# Data Visualization Notebook
Contains the source code for each of our 3 Python-generated visualizations.

In [1]:
import altair as alt
import geopandas as gp
import pandas as pd
import folium as fol
import matplotlib.pyplot as plt
import folium.plugins as plug
from folium.plugins import MarkerCluster
from shapely.geometry import Point, LineString, MultiLineString
from shapely import Geometry
import numpy as np
import pyproj as prj

### Gated Station Entries by Year by Time

In [2]:
# load in formatted data frame
entries_by_time = pd.read_csv('entries_by_time.csv')

# creates dropdown
input_dropdown = alt.binding_select(
    options=list(entries_by_time['station_name'].unique()),
    labels=list(entries_by_time['station_name'].unique()),
    name="Station: "
)

# filters the stations selection on the selected dropdown value
station_select = alt.selection_point(fields=['station_name'], bind=input_dropdown, value='All')

# creates a large, centered title for the chart
title = alt.TitleParams('Gated Station Entries by Year by Time Period', anchor='middle', fontSize=20)

# creates a line chart
line = alt.Chart(entries_by_time, title=title).mark_line().encode(
    x=alt.X('year:N', title='Year', axis=alt.Axis(labelAngle=0)),     # sets x to be the year
    y=alt.Y('value:Q', title='Average Daily Entries'),                # sets y to be average number of entries
    color=alt.Color('period:N', title='Time Period')                  # colors by time of day
).add_params(         # adds selection filter
    station_select
).transform_filter(
    station_select 
).properties(    # specifies size of plot
    width=700,
    height=350
)

# creates a scatter plot
scatter = alt.Chart(entries_by_time, title=title).mark_circle().encode(
    x=alt.X('year:N', title='Year', axis=alt.Axis(labelAngle=0)),     # sets x to be the year
    y=alt.Y('value:Q', title='Average Daily Entries'),                # sets y to be average number of entries
    color=alt.Color('period:N', title='Time Period')                  # colors by time of day
).add_params(         # adds selection filter
    station_select
).transform_filter(
    station_select 
).properties(    # specifies size of plot
    width=700,
    height=350
)

# combines the two into one plot
gse_by_year = line + scatter

# saves chart as gse_by_year.html
gse_by_year.save('gse_by_year.html')

### Individual Speed Restrictions Line Plots

In [3]:
# load in preprocessed data
plot_df = pd.read_csv('speed_restriction_549463.csv')

# find max number of station entries to format y-axis
max_ge_full_day = (np.max(plot_df.full_day_avg) + 500) - (np.max(plot_df.full_day_avg) + 500) % 100

# creates title for the plot
title = alt.TitleParams('Average Gated Station Entries for Copley, Boylston, Arlington between 6/14 and 12/5', anchor='middle', fontSize=16)

# creates a chart to store the three line plots
chart = alt.Chart(plot_df).mark_line().encode(
    x=alt.X('day_of_week', axis=alt.Axis(labelExpr='dayAbbrevFormat(datum.value)', title='Day of the Week')),
)

# creates three line charts and concatenates them together 
alt.vconcat(
    alt.hconcat(
                
                # plots AM rush hour data
                chart.mark_line().encode(
                    y=alt.Y('am_rush_avg:Q',            
                            title='Avg.

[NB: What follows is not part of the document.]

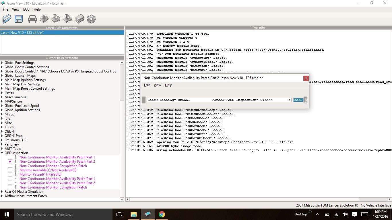The image size is (392, 220).
Task: Click the car vehicle icon in toolbar
Action: pos(32,19)
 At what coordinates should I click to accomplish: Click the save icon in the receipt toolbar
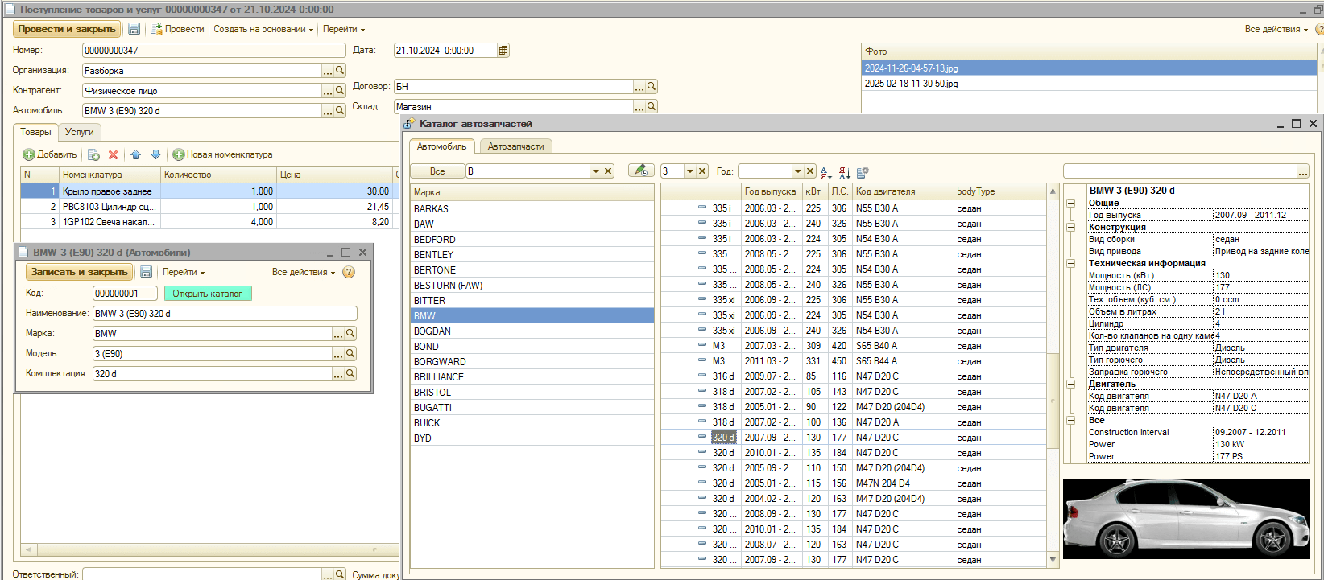click(x=134, y=29)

Station Entries', 
                            scale = alt.Scale(domain=[0, max_ge_full_day])),  # scales y-axis to largest value across all three plots
                    color='dataset:N'
                ).properties(
                    title='AM Rush',
                    width=190,
                    height=190
                ),
        
                # plots PM rush hour data
                chart.mark_line().encode(
                    y=alt.Y('pm_rush_avg:Q', 
                            title='Avg. Station Entries', 
                            scale = alt.Scale(domain=[0, max_ge_full_day])),  # scales y-axis to largest value across all three plots
                    color=alt.Color('dataset:N', title='Dataset Timeframe')   
                ).properties(
                    title='PM Rush',
                    width=190,
                    height=190
                ),
        
                # plots full day rush hour data
                chart.mark_line().encode(
                    y=alt.Y('full_day_avg:Q', 
                            title='Avg. Station Entries', 
                            scale = alt.Scale(domain=[0, max_ge_full_day])),  # scales y-axis to largest value across all three plots
                    color='dataset:N'
                ).properties(
                    title='Full Day',
                    width=190,
                    height=190
                )),
).properties(
    title=title     # adds title to plot
).configure_title(
    align='center',
    anchor='middle'
)

# saves chart as speed_restr_line_plots.html
chart.save('speed_restr_line_plots.html')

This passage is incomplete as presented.